▸ LISTED RECORDS:
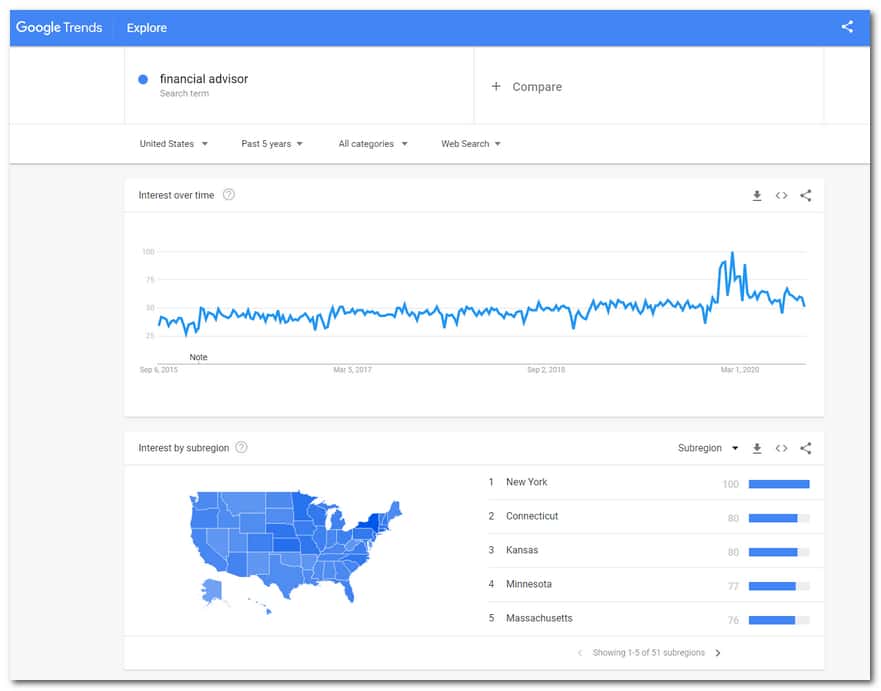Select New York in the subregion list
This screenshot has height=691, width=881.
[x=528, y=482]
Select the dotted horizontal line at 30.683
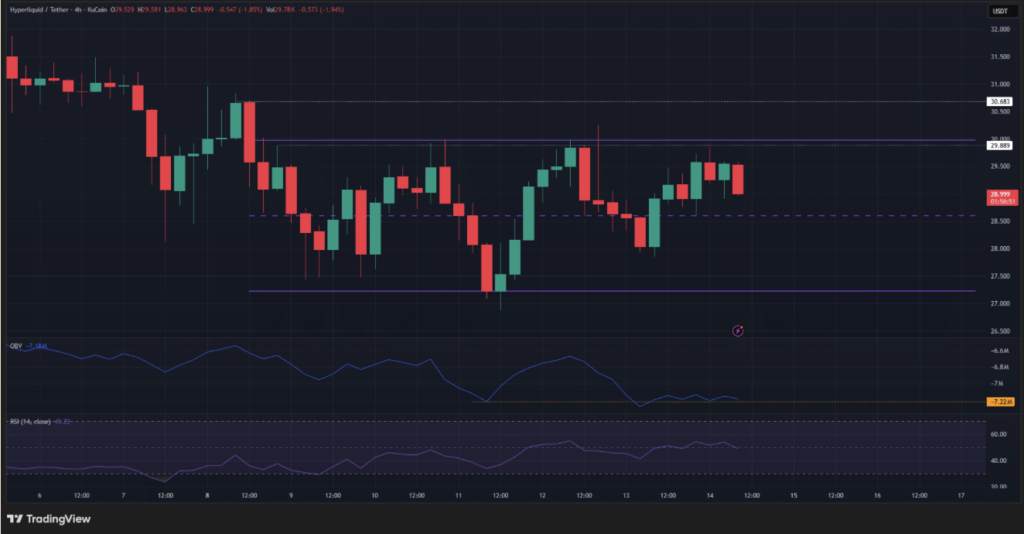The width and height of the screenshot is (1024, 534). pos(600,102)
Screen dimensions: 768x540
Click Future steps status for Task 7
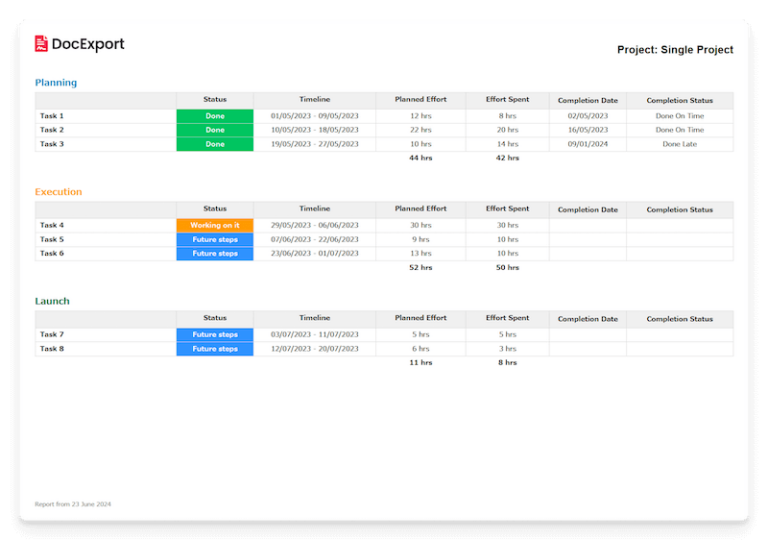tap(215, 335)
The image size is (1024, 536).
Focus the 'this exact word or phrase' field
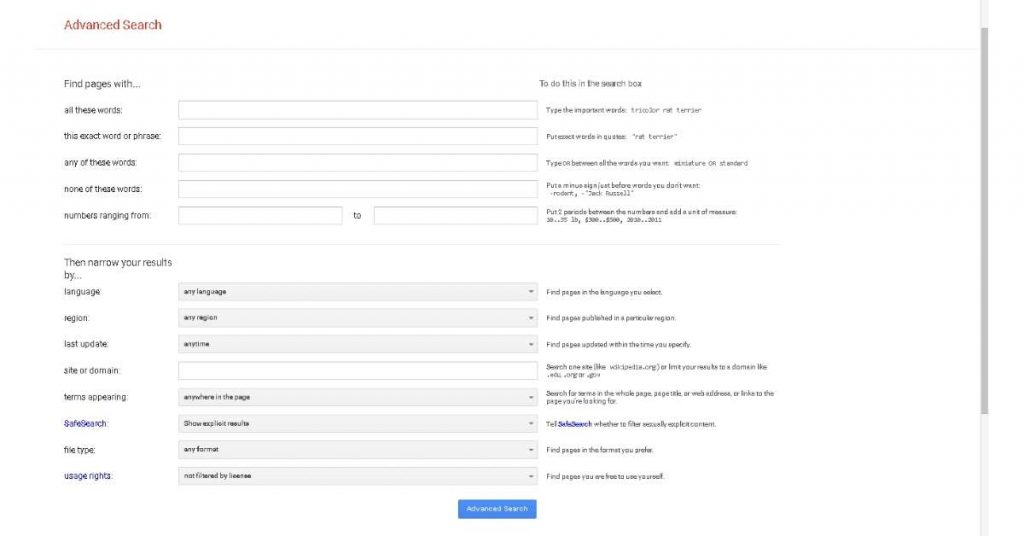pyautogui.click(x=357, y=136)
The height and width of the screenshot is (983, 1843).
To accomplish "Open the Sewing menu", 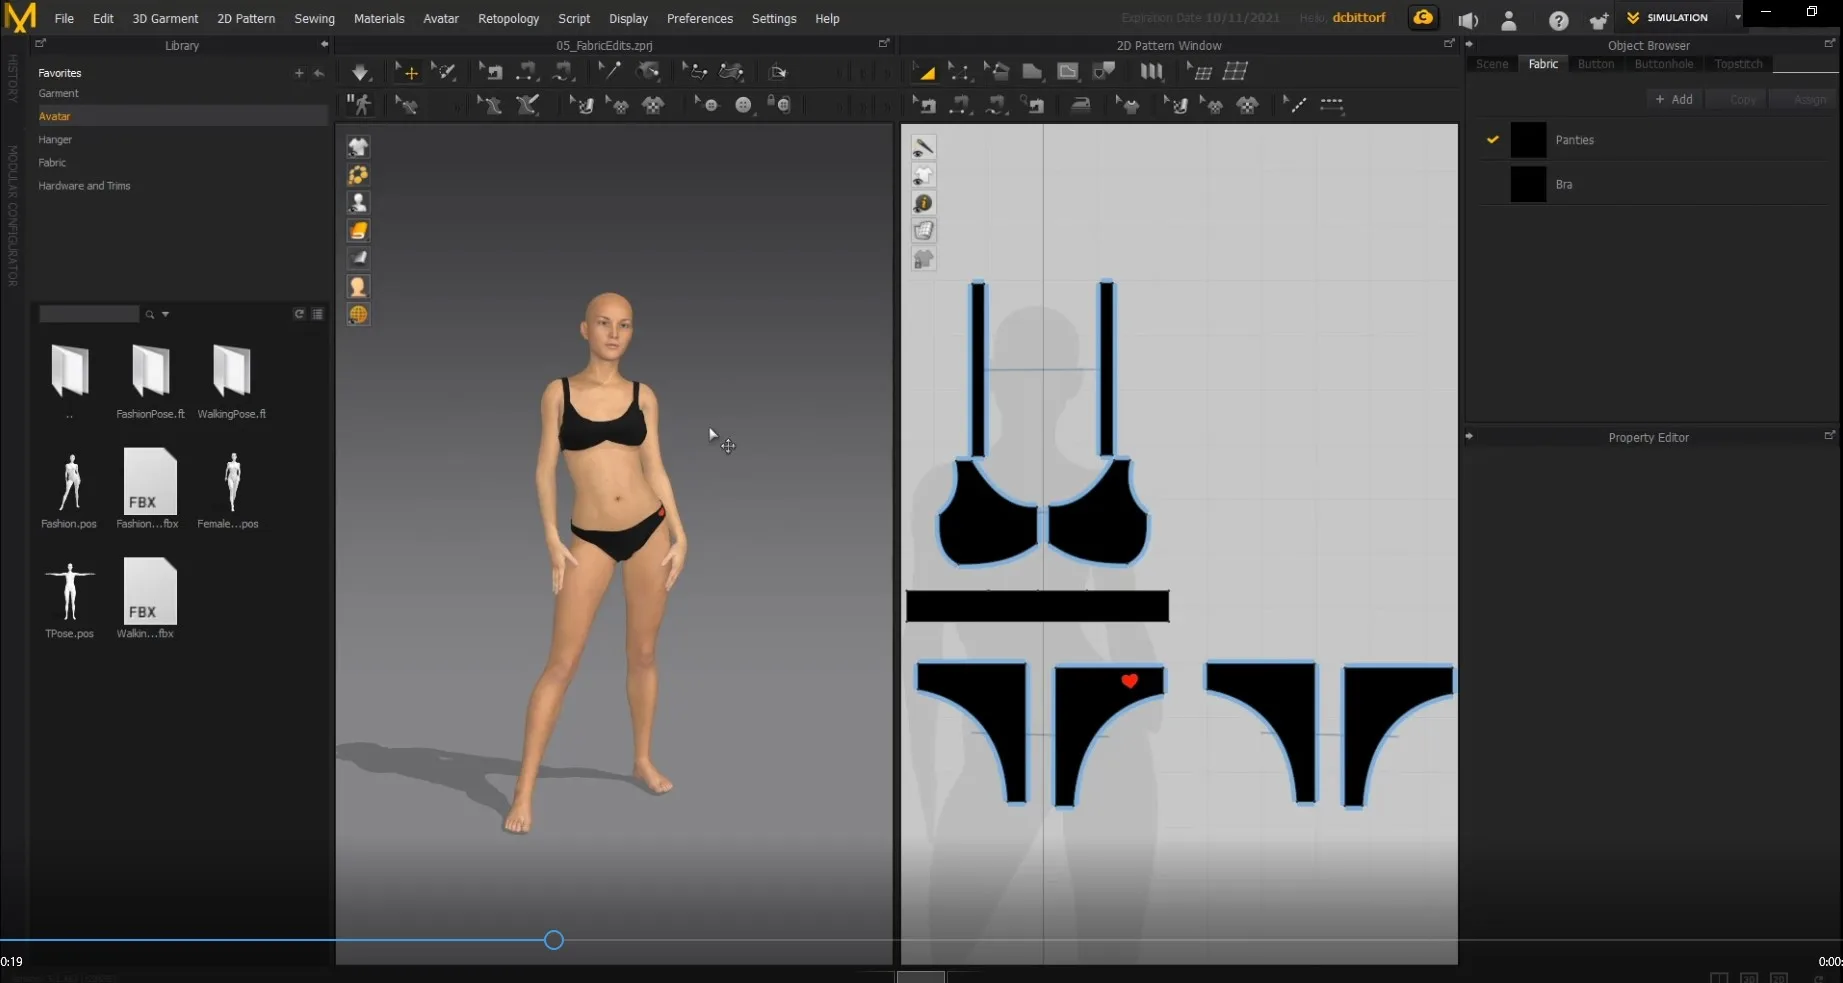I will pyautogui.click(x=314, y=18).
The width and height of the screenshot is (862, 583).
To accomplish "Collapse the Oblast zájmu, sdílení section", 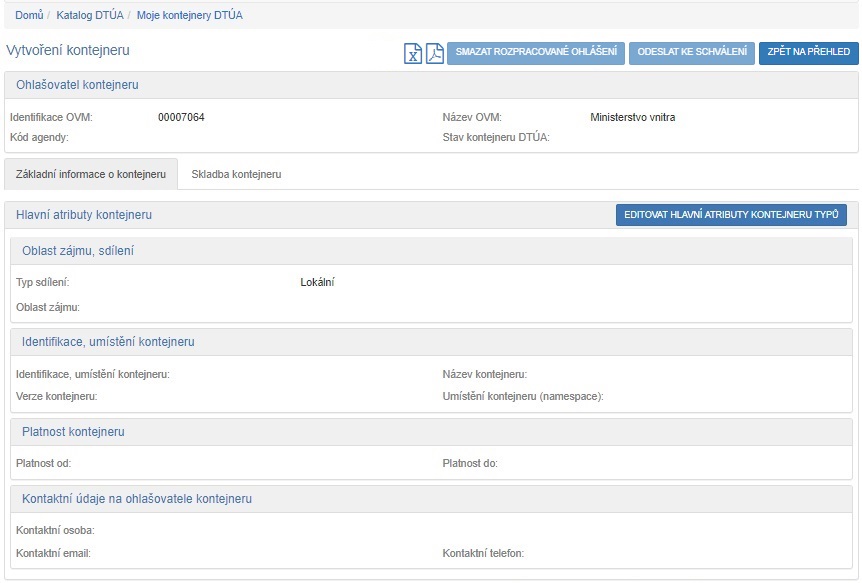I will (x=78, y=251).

▸ WRITTEN INSTRUCTION: Please set down the entries from the line with "Screen dimensions: 768x540" up to and including the line with "pyautogui.click(x=357, y=136)", copied exactly, leaving out the pictures.

▸ RESPONSE TO THE TASK:
Screen dimensions: 768x540
Click Future steps status for Task 7
tap(215, 335)
The image size is (1024, 536).
Focus the 'this exact word or phrase' field
pyautogui.click(x=357, y=136)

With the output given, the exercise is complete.